- [Screenshot grounding data]
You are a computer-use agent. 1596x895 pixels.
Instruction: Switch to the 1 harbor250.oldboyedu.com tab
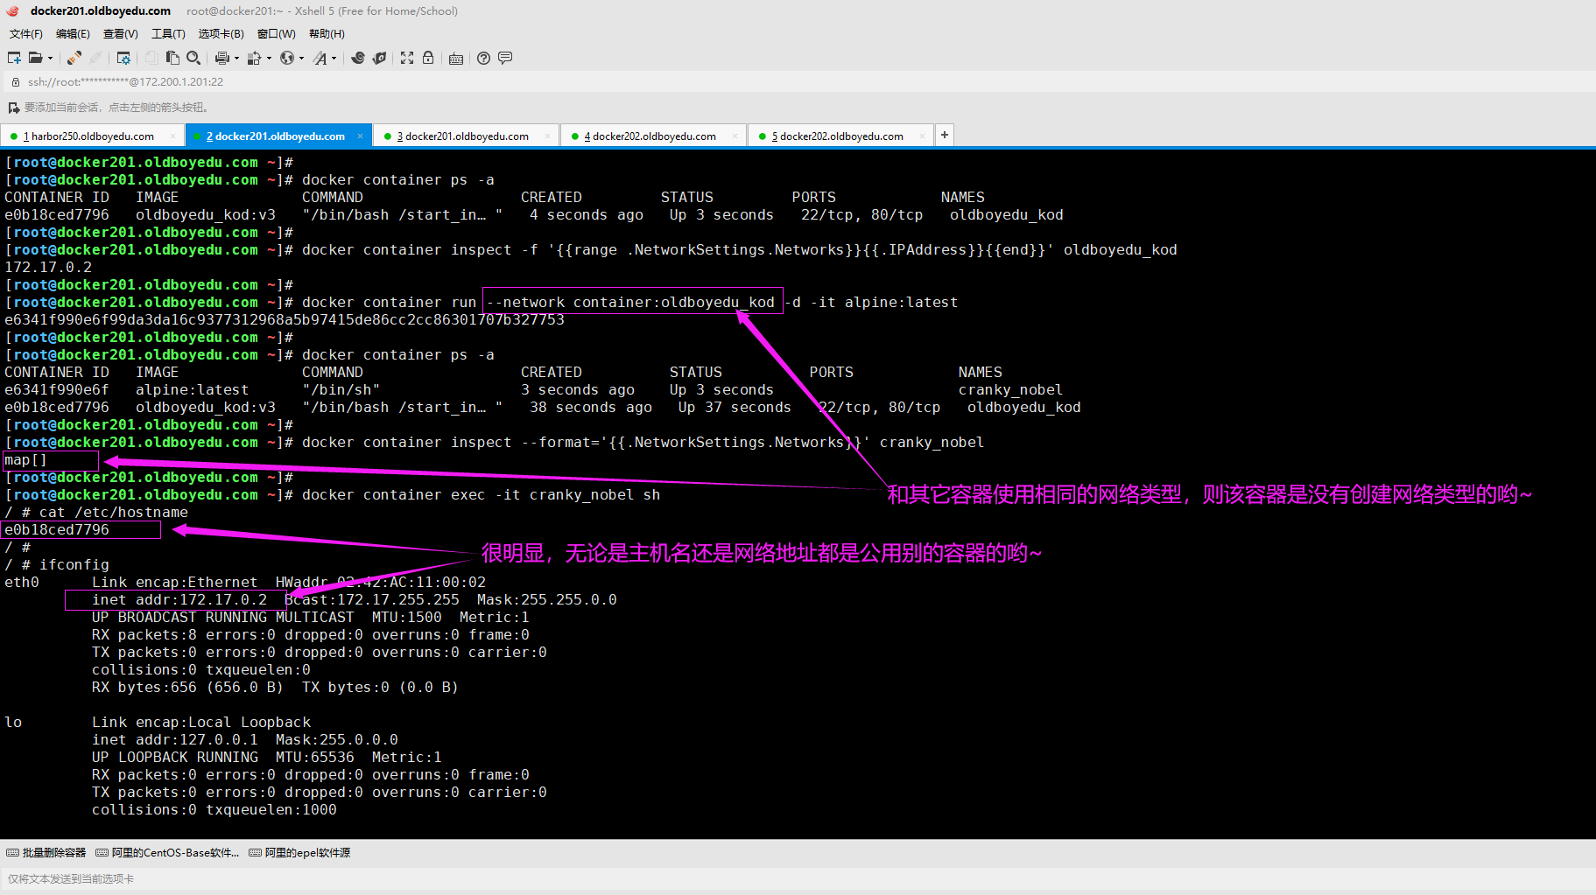click(x=92, y=136)
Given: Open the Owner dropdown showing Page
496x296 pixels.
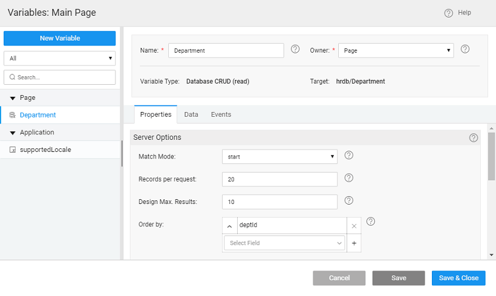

- [Task description] Please retype the data exactly, but do not carry over any picture.

- [Answer for the task]
You are a computer-use agent. 1596x895 pixels.
Instruction: Switch to the 1 harbor250.oldboyedu.com tab
click(x=92, y=136)
Given: Open the Owner dropdown showing Page
496x296 pixels.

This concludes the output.